Economy Watch: Lending Standards for CRE Tighten in Q1
- May 03, 2016
The Federal Reserve released its April 2016 Senior Loan Officer Opinion Survey on Bank Lending Practices on Monday, which found that a majority of banks tightened their standards on commercial real estate loans over the first quarter of 2016. Even so, the survey also indicated that demand for CRE loans had strengthened during the first quarter.
The survey didn’t ask lenders why they tightened CRE lending standards, but there are a few likely possibilities. One is that they’re more concerned about the economy than they were at the end of 2015, and worry that sluggish growth overall will slow down leasing and other forms of demand for CRE. Lenders might also be worried about overheating in certain markets, such as multifamily development.
A moderate faction of banks reported stronger demand for construction and land development loans and loans secured by nonresidential properties, while some also reported stronger demand for loans secured by multifamily residential properties. Meanwhile, nearly all foreign banks reported leaving CRE lending standards basically unchanged, while a significant fraction of foreign banks reported experiencing weaker demand for such loans.

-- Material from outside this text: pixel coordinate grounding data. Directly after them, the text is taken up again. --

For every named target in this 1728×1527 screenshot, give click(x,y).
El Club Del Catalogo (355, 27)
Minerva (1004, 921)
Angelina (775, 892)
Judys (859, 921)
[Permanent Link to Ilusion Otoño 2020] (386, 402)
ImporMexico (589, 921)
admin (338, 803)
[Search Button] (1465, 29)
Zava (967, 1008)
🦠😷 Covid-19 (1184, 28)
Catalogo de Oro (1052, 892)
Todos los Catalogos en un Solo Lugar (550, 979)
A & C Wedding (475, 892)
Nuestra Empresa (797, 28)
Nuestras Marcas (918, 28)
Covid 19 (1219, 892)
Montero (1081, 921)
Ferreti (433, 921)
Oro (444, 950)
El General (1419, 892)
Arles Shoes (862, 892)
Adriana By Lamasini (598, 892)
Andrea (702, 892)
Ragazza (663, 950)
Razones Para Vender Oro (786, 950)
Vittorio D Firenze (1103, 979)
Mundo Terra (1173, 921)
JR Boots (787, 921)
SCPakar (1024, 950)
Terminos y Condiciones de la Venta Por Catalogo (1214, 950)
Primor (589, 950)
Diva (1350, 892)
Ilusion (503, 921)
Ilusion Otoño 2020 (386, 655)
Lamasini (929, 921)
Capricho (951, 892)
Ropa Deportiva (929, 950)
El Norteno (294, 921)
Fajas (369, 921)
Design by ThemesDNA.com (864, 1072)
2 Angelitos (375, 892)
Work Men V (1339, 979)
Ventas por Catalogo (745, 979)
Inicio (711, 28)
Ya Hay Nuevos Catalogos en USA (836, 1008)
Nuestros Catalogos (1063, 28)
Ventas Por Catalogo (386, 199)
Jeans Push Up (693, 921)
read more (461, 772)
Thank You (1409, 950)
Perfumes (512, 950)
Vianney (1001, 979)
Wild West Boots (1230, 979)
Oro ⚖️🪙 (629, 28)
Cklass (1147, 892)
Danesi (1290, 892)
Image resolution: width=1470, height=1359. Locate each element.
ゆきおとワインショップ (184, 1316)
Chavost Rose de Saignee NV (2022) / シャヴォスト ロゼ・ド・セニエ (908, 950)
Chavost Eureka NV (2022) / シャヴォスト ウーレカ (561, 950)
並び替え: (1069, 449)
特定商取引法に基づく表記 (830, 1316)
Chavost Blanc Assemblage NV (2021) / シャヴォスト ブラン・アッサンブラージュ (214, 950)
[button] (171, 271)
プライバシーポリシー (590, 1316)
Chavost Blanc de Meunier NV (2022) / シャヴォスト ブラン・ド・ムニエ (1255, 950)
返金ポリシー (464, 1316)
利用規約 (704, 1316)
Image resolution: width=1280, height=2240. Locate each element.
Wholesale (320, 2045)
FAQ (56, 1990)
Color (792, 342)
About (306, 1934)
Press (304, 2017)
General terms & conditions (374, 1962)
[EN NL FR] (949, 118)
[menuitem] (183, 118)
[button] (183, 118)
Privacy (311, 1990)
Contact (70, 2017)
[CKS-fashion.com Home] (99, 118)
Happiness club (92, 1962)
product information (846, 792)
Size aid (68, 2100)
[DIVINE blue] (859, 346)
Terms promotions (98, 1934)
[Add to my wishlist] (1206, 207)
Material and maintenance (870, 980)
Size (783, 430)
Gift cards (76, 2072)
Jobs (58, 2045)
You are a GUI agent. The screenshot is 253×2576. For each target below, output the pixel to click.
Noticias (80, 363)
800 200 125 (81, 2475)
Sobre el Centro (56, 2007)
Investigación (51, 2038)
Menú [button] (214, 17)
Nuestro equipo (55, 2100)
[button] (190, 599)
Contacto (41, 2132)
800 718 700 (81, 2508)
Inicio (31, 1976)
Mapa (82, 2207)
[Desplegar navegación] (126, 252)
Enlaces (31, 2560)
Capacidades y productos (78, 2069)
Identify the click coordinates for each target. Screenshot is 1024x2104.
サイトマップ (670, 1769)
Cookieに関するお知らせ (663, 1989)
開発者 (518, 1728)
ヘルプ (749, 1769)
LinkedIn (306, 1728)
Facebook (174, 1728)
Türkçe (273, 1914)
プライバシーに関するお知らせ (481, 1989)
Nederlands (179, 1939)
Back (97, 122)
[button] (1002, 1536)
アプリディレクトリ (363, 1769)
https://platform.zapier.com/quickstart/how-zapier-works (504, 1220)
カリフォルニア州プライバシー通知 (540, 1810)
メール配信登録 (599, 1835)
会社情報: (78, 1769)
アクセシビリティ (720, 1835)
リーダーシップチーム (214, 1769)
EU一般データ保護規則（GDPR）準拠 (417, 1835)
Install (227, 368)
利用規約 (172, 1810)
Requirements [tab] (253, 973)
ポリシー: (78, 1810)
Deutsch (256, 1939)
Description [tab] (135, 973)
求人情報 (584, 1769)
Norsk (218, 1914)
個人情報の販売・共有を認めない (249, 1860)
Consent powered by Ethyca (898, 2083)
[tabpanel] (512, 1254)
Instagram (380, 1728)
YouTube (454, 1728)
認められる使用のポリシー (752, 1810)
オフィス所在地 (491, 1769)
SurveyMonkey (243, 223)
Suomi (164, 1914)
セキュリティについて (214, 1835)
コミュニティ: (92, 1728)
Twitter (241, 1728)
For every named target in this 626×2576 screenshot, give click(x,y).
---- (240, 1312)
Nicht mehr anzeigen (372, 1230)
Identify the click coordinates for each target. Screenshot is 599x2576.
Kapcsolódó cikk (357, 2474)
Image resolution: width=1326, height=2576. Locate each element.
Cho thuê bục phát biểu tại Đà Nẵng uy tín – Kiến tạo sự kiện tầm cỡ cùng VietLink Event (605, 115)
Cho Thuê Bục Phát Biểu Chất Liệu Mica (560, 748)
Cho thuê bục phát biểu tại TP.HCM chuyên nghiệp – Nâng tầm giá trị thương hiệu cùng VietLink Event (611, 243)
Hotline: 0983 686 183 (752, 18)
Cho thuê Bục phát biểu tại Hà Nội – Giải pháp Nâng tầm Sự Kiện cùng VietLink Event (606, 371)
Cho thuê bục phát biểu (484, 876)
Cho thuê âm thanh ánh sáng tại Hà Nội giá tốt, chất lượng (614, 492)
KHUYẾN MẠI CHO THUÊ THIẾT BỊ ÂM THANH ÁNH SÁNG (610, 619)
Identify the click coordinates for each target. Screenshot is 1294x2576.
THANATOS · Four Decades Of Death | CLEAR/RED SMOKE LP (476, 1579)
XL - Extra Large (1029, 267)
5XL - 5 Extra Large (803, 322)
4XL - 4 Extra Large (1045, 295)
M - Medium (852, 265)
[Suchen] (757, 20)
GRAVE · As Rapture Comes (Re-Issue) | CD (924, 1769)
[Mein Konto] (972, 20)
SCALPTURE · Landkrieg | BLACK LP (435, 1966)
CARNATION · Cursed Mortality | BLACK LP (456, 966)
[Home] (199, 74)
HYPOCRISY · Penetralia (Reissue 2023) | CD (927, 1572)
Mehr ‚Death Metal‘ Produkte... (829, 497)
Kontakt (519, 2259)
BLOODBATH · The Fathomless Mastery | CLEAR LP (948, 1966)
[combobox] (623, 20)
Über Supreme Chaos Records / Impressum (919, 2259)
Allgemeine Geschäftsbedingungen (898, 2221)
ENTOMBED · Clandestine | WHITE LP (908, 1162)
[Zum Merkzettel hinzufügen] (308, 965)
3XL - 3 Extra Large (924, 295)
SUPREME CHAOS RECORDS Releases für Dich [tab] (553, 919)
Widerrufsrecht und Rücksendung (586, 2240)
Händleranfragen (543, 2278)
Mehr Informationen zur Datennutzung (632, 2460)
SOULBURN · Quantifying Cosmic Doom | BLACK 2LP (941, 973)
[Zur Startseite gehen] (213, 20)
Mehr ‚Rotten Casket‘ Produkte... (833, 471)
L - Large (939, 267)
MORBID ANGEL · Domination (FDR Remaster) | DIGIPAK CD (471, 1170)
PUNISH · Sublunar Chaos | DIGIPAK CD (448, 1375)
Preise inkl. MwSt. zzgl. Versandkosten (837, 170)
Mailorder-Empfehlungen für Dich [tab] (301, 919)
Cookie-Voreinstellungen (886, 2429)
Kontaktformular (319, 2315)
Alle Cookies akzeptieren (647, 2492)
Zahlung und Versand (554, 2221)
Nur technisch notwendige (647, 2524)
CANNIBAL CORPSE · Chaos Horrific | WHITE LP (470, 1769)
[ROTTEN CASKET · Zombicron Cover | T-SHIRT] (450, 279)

In response to conditions in the CMBS market over the past six months, banks said they upped the volume of CRE loan originations while decreasing the volume of CRE loan securitization, the survey said. When asked about the anticipated large amount of CRE loans originated in 2006 that’s currently held in CMBS and which will need to be refinanced over the next six months, a good number of banks noted they expect standards for these refinancings to be somewhat tighter than the standards for other CRE loans.